PAGE EXCERPT:
►

By Sgt. Brian Tierce
2nd Brigade Combat Team, 1st Infantry Division
KUWAIT - One of the most difficult scenarios Soldiers face on today's battle fields is conducting combat operations in urban environments. The enemy works to blend in with the local populace and Soldiers are left trying to decide who the enemy really is. For this reason, Soldiers from Company A, 1st Combined Arms Battalion, 18th Infantry Regiment honed their skills by conducting Mobile Operations in Urban Terrain training.
"Basically what is going on is we're sending our platoons through an urban environment," said Capt. Nathan Williams, commander, Co. A. 1-18th CAB of Durham, North Carolina, "The Soldiers are facing real opposing forces, not just targets and they are tightening up on training that has previously been done." The mission begins with a situational report, which is briefed to the leaders of each platoon.
Following the briefing the leaders then plan the mission and move to the MOUT site to begin rehearsals for the upcoming assault. "Given a situation that has been briefed to them, the Soldiers plan their maneuver into the urban complex and must then detain or kill a high value target," said Williams.

◄

(Stored data)

►

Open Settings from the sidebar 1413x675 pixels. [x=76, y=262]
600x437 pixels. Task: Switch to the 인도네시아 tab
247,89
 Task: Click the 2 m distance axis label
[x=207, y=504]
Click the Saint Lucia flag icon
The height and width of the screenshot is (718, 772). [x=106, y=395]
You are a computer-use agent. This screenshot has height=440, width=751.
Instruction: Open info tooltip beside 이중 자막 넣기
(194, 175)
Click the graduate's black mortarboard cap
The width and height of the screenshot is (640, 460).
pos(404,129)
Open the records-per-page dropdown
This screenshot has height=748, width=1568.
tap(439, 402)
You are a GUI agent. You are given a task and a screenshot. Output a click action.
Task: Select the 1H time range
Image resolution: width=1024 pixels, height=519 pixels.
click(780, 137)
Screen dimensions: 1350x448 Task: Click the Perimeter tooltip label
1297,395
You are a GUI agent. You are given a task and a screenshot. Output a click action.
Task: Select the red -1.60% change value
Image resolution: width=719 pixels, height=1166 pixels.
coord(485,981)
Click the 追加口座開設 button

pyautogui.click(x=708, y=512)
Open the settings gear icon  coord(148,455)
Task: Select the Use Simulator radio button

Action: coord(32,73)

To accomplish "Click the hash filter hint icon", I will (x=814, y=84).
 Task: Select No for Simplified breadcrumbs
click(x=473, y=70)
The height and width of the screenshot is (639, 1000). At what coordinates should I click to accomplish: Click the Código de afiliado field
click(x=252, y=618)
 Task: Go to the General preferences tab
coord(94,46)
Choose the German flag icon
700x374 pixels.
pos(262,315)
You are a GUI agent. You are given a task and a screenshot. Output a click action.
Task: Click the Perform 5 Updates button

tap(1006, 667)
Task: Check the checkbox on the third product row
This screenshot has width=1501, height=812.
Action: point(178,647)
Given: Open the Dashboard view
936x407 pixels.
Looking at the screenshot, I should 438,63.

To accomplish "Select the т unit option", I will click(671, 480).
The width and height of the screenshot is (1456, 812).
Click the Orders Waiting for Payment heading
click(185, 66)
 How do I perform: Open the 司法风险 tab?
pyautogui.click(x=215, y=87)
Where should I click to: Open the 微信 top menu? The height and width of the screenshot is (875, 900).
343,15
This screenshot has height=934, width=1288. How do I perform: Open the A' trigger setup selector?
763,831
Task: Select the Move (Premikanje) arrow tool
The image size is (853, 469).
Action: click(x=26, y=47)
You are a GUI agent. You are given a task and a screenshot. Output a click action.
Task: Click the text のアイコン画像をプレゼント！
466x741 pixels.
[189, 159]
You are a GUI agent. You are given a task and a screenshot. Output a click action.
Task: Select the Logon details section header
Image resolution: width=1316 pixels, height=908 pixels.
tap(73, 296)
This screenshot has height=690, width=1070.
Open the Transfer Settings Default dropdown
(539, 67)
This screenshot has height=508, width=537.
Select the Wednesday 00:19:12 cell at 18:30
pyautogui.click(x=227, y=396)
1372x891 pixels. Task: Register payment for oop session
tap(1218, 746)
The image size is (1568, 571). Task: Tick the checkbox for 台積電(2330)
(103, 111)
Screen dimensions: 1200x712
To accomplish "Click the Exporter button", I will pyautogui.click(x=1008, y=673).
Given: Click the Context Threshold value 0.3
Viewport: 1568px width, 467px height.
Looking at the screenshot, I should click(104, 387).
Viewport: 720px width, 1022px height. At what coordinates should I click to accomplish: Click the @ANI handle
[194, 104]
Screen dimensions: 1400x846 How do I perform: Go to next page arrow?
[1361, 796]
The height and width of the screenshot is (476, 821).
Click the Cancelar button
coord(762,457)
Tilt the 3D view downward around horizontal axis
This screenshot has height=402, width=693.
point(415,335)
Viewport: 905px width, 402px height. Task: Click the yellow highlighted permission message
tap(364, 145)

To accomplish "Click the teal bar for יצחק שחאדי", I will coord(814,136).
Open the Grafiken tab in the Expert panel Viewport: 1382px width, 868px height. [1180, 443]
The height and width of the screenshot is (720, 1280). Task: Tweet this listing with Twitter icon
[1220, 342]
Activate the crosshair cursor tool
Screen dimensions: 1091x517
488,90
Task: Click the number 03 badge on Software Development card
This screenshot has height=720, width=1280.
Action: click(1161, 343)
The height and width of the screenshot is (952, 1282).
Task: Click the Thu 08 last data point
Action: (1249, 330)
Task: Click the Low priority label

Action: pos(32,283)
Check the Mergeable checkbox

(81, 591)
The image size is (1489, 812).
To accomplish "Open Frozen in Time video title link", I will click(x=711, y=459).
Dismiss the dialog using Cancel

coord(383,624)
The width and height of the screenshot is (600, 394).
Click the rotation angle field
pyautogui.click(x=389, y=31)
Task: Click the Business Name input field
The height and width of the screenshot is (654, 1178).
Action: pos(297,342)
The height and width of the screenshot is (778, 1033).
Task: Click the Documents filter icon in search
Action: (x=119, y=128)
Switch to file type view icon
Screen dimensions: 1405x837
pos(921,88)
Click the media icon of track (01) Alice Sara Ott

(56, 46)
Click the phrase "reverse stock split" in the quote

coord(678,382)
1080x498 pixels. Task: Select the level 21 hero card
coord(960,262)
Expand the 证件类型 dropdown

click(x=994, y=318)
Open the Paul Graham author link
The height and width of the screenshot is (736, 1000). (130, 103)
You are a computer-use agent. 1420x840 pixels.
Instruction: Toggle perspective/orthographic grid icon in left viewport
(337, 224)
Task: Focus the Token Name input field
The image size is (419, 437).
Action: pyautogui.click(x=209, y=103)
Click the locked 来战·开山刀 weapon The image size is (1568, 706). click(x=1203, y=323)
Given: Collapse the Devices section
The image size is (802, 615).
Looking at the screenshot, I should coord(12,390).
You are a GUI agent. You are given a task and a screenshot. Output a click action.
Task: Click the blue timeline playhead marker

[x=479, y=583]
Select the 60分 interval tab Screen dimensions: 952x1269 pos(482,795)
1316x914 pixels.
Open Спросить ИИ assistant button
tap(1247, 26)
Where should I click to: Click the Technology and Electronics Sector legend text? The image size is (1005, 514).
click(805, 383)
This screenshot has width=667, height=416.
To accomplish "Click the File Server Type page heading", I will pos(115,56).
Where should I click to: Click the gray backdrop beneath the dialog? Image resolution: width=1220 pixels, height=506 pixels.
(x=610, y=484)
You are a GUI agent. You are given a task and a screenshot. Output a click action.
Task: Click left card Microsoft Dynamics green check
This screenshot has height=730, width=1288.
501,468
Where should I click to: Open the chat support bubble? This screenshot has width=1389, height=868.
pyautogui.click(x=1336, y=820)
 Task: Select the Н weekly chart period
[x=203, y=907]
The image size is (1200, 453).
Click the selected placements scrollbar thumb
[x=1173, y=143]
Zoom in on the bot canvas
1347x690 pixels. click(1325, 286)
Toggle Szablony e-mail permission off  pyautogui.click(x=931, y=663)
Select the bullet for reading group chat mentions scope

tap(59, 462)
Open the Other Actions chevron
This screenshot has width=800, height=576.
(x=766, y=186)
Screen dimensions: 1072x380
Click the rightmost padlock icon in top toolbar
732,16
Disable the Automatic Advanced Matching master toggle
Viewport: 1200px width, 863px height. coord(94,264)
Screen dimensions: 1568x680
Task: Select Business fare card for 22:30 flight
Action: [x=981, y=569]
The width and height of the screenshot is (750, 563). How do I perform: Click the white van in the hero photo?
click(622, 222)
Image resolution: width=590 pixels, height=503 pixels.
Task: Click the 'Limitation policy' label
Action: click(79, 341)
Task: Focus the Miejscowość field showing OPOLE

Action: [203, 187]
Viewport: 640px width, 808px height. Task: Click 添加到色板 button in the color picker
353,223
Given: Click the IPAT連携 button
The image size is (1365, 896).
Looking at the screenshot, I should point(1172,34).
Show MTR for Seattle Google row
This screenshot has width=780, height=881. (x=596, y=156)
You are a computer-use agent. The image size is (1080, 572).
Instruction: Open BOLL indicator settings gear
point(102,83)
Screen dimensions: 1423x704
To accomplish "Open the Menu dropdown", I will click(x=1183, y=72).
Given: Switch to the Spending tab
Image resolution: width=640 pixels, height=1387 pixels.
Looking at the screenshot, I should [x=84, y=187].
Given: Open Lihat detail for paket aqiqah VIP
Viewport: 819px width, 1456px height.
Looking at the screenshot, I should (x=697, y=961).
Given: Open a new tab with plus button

◄

EXERCISE TASKS:
a: Copy word for word everything in the article on urban combat training from "By Sgt. Brian" down to "Urban Terrain training.".
b: Answer these questions using the article on urban combat training:
(i) Which company, battalion, and regiment conducted the training?
(ii) Where is Capt. Nathan Williams from?
(iii) What must the Soldiers do to the high value target?
c: Write what comes next in the article on urban combat training, continuing from where it stops.
The stored data has no connection to the article on urban combat training.

OUTPUTS IN ORDER:
a:
By Sgt. Brian Tierce
2nd Brigade Combat Team, 1st Infantry Division
KUWAIT - One of the most difficult scenarios Soldiers face on today's battle fields is conducting combat operations in urban environments. The enemy works to blend in with the local populace and Soldiers are left trying to decide who the enemy really is. For this reason, Soldiers from Company A, 1st Combined Arms Battalion, 18th Infantry Regiment honed their skills by conducting Mobile Operations in Urban Terrain training.

b:
(i) Company A, 1st Combined Arms Battalion, 18th Infantry Regiment
(ii) Durham, North Carolina
(iii) Detain or kill it

c:
Another aspect of the training at Camp Buehring that adds to the realism of the training was simulation rounds called UMT rounds which are fired from the Soldiers and opposing forces weapons which make the training close to the real thing.
"The UMT rounds are little silver rounds that actually require a special bolt in your weapon," said Staff Sgt. Allen Cottone, squad leader, Co. A. 1-18th CAB of Virginia Beach, Virginia, "the closer you are to the person firing a UMT round at you them more it stings" added Cottone. To add to the complexity of the mission and better prepare each and every Soldier in the company for future missions, not just infantry Soldiers conducted the training but also the company's medics, fire support Soldier and even a few mechanics participated in the training.
"Today we incorporated a variety of Soldiers into an infantry environment, so it was a little tougher but they got good training out of it," added Cottone. Throughout the day Soldiers rotated into the village running through a number of different scenarios so that the leaders of the company were confident that the Soldiers were ready to face the real thing in a few short weeks. "I think the Soldiers are doing outstanding, overall the company down to the last man is ready for movement north," said Williams.